Mme H. est l’administratrice-déléguée d’une société familiale exploitant deux magasins de chaussures, l’un à Tournai et l’autre à Mouscron. L’époux, Monsieur L., bénéfice d’un contrat de travail depuis 1993, comme vendeur et est affecté au magasin de Tournai, où il preste 5 jours par semaine (le magasin étant fermé le lundi). L’horaire de travail est de 37h30 par semaine. Une vendeuse (Mme D.) est employée dans le magasin de Mouscron.

En juillet 2001, la société profite des congés annuels de la vendeuse pour fermer le magasin de Mouscron et y entreprendre des travaux de rénovation, qui devaient s’achever le 31 juillet, date de la reprise de celle-ci. Les travaux sont effectués par Monsieur L., qui les exécute en sus de la tenue du magasin de Tournai en journée.

Le lundi 30 juillet 2001, Monsieur L. met à profit le jour de fermeture du magasin de Tournai pour achever les travaux sur le site de Mouscron. Il prévient cependant, en milieu d’après-midi, que les travaux ne seront peut-être pas achevés pour l’ouverture prévue le lendemain et que Mme D. devra peut-être se rendre à Tournai, afin qu’il puisse finir.

Il travaille jusqu’en fin de soirée dans le magasin de Mouscron et reprend la route vers son domicile vers 23h40. Il est victime d’un accident de la route sur le trajet normal entre le magasin de Mouscron et son domicile. Il décède dans l’accident.

Mme H. remplit une déclaration d’accident du travail le 1er août. Après enquête, l’entreprise d’assurances refuse d’intervenir, estimant qu’il n’est pas établi que l’accident est survenu sur le chemin du travail. L’entreprise d’assurances conteste en effet que le lieu de départ soit le lieu d’exécution du travail.

Une enquête est également menée par le Fonds des Accidents du Travail, sans cependant que l’assureur ne revienne sur sa position.

Mme H. et son fils, ayants droit de la victime, assignent alors l’entreprise d’assurances en paiement des indemnités légales, vu l’accident mortel.

La décision du tribunal

Après avoir ordonné la production de documents (statuts de la société employeur, composition du conseil d’administration au moment de l’accident et liste des actionnaires), le Tribunal du travail estime la demande fondée, reconnaissant les faits comme constitutifs d’un accident du travail.
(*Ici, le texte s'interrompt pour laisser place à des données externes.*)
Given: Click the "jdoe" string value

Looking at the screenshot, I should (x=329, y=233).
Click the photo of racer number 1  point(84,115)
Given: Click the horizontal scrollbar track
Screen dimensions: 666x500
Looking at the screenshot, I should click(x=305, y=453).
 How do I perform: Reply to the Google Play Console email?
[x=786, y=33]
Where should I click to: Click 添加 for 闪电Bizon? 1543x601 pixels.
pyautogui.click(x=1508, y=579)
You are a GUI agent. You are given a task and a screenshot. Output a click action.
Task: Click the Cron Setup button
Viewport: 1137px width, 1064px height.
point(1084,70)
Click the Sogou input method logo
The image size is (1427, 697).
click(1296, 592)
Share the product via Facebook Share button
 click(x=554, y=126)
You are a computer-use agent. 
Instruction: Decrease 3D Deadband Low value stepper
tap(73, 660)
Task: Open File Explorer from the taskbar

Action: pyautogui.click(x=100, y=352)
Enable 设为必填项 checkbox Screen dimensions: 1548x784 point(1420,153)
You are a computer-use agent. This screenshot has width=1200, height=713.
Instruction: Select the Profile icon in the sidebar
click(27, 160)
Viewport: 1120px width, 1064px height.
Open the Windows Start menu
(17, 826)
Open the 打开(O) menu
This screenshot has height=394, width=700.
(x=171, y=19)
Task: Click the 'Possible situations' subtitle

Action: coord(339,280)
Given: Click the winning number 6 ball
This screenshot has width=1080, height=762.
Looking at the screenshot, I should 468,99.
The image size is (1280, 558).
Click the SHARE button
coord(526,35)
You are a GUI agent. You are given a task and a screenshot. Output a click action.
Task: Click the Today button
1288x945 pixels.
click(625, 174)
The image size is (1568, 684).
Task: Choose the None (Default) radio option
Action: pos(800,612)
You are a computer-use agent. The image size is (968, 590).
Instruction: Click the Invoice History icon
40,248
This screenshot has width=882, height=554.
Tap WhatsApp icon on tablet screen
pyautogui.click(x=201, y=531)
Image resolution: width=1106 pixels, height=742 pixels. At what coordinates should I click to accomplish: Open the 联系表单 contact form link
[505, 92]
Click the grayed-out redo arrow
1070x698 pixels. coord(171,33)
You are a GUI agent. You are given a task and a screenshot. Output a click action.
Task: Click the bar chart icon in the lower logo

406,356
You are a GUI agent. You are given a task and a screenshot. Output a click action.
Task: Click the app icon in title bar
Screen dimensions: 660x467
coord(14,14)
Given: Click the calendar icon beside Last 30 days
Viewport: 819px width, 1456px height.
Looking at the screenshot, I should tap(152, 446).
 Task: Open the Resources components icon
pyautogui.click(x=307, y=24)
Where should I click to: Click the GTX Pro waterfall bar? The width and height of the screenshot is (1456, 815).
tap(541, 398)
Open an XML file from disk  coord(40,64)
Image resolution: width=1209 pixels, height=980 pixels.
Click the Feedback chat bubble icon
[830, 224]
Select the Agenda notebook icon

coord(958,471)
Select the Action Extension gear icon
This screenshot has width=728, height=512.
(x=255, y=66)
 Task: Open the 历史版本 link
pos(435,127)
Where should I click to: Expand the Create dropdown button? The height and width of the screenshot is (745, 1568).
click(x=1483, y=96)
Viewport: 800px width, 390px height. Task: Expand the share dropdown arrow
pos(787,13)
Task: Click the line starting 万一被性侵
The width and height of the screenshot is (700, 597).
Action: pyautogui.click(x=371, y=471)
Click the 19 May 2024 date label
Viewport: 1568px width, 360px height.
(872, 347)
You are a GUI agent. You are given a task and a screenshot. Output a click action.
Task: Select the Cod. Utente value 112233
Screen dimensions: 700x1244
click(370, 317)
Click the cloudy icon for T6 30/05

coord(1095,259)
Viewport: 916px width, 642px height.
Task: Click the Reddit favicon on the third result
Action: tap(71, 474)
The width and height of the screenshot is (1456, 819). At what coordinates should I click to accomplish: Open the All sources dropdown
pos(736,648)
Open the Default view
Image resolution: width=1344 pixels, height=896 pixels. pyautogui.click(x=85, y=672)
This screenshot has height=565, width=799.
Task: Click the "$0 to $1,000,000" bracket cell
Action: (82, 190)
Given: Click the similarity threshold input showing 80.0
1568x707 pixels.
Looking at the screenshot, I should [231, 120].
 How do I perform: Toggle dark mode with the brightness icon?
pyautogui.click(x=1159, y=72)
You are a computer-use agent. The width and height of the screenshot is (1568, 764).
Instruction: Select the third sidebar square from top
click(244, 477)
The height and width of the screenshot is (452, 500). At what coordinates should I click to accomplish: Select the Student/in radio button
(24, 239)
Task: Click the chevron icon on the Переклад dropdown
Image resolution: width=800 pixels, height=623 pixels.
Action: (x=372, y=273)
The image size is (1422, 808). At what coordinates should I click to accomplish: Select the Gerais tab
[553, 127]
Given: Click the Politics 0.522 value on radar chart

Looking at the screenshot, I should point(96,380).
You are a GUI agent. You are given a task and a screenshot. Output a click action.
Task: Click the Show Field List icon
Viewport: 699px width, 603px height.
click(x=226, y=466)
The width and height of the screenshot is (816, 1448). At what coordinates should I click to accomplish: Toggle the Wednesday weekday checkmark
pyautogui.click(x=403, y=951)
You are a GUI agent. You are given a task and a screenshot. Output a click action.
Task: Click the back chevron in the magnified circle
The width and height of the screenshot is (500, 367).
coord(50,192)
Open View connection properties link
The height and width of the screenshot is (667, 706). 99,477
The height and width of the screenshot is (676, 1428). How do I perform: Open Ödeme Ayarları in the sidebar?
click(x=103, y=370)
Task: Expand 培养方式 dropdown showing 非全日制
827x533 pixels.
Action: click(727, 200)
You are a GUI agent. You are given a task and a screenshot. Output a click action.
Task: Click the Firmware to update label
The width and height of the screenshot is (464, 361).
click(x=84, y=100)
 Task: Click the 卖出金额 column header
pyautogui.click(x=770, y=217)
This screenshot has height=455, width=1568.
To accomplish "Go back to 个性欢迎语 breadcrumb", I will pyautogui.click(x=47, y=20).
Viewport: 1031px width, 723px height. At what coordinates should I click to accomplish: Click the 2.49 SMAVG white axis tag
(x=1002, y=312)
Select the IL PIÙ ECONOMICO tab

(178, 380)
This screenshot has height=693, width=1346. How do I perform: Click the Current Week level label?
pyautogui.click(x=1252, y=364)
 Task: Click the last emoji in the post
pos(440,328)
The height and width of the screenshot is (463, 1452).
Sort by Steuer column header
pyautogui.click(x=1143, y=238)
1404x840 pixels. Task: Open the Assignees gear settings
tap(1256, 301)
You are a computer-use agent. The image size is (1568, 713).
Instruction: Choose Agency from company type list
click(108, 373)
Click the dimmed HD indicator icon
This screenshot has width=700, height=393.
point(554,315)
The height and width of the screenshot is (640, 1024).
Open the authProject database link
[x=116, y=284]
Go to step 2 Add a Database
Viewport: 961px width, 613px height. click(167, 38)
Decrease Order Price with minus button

La position des parties en appel

L’entreprise d’assurances interjette appel du jugement, estimant que la victime ne se trouvait pas sur le lieu d’exécution de son contrat de travail le jour des faits, n’agissant pas sous l’autorité de l’employeur. Il se fonde sur la fermeture des deux magasins le jour des faits.

Les ayants droit de feu Monsieur L. demandent quant à eux la confirmation du jugement.

La décision de la Cour

Sur le plan des principes, la Cour rappelle l’article 8 de la loi du 10 avril 1971, selon lequel le lieu du travail est le trajet normal que le travailleur doit parcourir de sa résidence au lieu de l’exécution du contrat et inversement.

Elle rappelle que

  • le lieu d’exécution du contrat est le lieu où le travailleur se trouve, pour l’exécution du contrat sous l’autorité de l’employeur, soit tout lieu où sa liberté personnelle est restreinte en raison de l’exécution du contrat de travail (en non uniquement en raison du travail à effectuer lui-même), que l’autorité de l’employeur soit effective ou virtuelle.
  • La suspension du contrat doit s’entendre comme toute situation où les parties sont dispensées de leurs obligations et ne peuvent faire valoir leurs droits contractuels. Pendant la suspension du contrat, il n’y a pas autorité de l’employeur, sauf si le travailleur exécute une obligation résultant de son contrat, de la loi ou d’une injonction, même si celle-ci est accessoire.
  • En conséquence, le travailleur doit prouver qu’il exécutait une obligation liée à son contrat sur le lieu de départ ou d’arrivée (présenté comme le lieu d’exécution du contrat).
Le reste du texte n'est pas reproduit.